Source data
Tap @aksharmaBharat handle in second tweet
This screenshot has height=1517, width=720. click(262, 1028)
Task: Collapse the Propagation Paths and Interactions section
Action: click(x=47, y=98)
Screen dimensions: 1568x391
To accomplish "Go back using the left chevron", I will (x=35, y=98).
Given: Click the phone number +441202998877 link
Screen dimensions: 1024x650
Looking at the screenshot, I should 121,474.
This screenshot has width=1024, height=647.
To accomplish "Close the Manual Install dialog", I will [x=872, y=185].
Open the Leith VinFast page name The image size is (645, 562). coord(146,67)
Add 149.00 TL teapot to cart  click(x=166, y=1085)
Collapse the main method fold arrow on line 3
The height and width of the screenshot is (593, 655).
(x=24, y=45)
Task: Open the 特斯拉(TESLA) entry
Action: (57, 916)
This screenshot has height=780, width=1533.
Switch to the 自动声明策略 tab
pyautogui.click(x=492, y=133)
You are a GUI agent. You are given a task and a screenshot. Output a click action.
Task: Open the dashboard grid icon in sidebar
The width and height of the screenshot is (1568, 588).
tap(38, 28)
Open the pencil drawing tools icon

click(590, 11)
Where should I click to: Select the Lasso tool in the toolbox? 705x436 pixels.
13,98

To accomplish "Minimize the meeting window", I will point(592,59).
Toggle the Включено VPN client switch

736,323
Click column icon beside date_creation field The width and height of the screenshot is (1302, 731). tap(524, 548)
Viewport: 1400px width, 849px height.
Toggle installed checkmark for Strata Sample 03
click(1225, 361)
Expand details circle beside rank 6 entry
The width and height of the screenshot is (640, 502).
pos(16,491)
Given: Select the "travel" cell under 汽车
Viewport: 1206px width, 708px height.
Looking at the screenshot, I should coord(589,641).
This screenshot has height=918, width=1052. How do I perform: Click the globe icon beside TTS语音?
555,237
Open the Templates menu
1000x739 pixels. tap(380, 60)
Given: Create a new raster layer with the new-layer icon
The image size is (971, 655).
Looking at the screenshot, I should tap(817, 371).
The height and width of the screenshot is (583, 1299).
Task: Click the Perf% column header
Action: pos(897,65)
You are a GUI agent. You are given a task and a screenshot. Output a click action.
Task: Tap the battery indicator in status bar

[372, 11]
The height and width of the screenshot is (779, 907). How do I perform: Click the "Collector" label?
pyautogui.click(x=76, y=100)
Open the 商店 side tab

▸ **About this exercise**:
Where a line above contains the word "will", show that line.

▸ **Result below**:
To accomplish "Go back using the left chevron", I will (x=35, y=98).
To accomplish "Close the Manual Install dialog", I will [x=872, y=185].
To accomplish "Minimize the meeting window", I will point(592,59).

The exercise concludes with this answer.